The principal merit of the petition, however, is concerned with the *Page 177 
propriety of the holding that § 6740 of the Compiled Laws of 1913, in so far as it recognizes possession during the redemption period as a legitimate subject of contract between mortgagor and mortgagee at the time of the making of the mortgage, is impliedly repealed by chapter 132 of the Laws of 1919. Our holding in this respect in the original opinion was made with full appreciation of the doctrine that repeals by implication are not favored. On account of the radical change of policy indicated by the 1919 statute and its utter inconsistency with the existence of a right to barter for the possession of the premises mortgaged during the year of redemption as a part of the security for the indebtedness, we were of the opinion that the two statutes could not possibly stand together as an expression of the policy of the state. Further reflection has but served to confirm our views in this respect.

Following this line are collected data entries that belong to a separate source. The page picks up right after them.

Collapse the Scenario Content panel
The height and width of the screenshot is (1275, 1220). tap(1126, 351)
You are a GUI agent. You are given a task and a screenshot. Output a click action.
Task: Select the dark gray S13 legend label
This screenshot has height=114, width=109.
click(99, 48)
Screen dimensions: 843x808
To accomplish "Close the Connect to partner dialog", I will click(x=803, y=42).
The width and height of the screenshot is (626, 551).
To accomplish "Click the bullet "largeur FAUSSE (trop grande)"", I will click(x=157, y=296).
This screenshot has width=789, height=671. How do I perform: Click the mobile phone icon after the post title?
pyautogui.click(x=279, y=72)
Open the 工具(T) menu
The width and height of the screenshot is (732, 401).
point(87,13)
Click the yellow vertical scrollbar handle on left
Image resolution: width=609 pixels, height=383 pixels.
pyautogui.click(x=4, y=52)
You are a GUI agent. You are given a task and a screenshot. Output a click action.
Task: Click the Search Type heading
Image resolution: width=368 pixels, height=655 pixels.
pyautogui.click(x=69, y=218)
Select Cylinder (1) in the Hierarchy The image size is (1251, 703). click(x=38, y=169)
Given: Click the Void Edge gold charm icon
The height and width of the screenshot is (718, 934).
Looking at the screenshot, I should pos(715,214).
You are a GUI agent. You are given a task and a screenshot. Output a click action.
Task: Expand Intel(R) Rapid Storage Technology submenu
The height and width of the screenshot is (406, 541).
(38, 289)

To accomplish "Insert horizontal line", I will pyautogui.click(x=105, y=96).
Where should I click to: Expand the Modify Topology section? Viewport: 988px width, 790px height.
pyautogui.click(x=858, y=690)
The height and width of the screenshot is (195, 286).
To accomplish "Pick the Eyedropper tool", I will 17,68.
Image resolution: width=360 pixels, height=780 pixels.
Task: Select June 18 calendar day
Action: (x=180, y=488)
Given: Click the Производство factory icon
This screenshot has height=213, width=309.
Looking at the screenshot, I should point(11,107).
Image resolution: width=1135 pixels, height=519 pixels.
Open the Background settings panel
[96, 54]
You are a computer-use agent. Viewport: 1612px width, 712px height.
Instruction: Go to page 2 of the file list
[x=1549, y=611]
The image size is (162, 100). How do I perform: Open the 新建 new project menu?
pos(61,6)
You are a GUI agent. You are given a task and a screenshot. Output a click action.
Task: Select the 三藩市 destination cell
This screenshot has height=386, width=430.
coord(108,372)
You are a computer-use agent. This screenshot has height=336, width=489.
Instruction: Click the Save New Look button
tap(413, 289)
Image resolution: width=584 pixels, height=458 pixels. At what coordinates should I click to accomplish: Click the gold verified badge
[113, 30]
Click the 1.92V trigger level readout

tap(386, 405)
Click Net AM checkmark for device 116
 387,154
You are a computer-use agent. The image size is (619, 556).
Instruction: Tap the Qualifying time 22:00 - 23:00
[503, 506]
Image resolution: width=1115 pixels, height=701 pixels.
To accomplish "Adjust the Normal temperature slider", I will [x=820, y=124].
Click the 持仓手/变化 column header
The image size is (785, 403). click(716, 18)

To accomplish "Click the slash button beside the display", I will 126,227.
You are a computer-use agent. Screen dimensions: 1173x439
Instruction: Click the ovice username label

Where a mortgage gives merely a lien by way of security there are strong reasons why the mortgagee is not entitled to possession and consequently not entitled to rents until such right is secured through a completed foreclosure, and the courts frequently refuse to give effect to rent clauses in mortgages which are designed to permit the automatic accrual of rents to the mortgagee upon default. See 45 Harvard L. Rev. 902, 903; 46 Harvard L. Rev. 492. These reasons are all the more cogent where a statute expressly confirms in the mortgagor during the year of redemption the right to the use, benefit, rents and profits of the property. In such case the policy of protecting him against the consequences of his prior inconsistent contract, to the extent of the rights confirmed in the statute, is too evident to be judicially ignored or disregarded. That this policy is gaining rather than losing favor in mortgage law is indicated by § 2, part 1, of the proposed Uniform Real Estate Mortgage Act, which has been approved by the National Conference of Commissioners on Uniform State Laws. In that act it is provided: "The mortgage gives no right to possession or to the rents and profits of the mortgaged premises to the mortgagee or purchaser at the foreclosure sale until it is foreclosed and the period of redemption has expired, even though the mortgage contains a conveyance, or agreement for possession by the mortgagee, or pledge of the rents and profits, or other provision to the contrary." Uniform *Page 178 
Real Estate Mortgage Act, § 2 (2). See also Flower v. King,189 Minn. 461, 250 N.W. 43.
The petition for rehearing is denied.
BURR, NUESSLE and BURKE, JJ., concur.